━━━━━ Extracted entries
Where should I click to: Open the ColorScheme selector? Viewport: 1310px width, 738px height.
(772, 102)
━━━━━━━━━━
━━━━━ Extracted entries
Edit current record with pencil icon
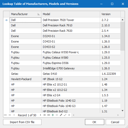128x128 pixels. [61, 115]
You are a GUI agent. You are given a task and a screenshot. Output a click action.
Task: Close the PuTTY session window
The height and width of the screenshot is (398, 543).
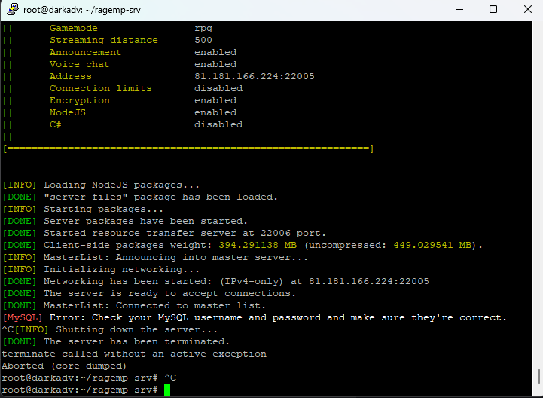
━━━━━━━━━━
━━━━━ Extracted entries
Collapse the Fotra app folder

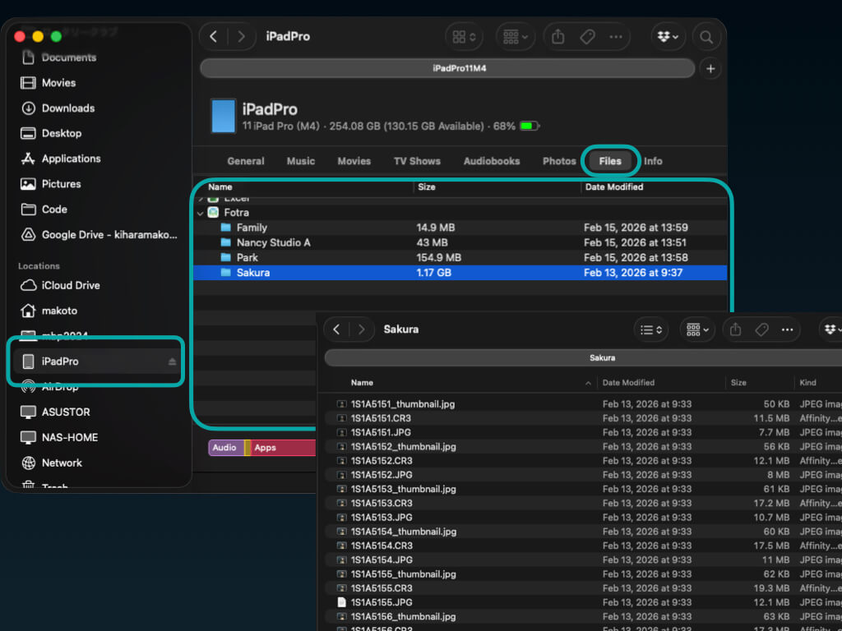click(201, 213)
━━━━━━━━━━
_Task to complete_:
Copy the lines word for word, beginning with the line that contains "Edit current record with pencil icon" and continuing through the line that contains "The height and", and omit the pictures.

_Response for this exercise_:
Edit current record with pencil icon
128x128 pixels. [61, 115]
You are a GUI agent. You are given a task and a screenshot. Output a click action.
Task: Close the PuTTY session window
The height and width of the screenshot is (398, 543).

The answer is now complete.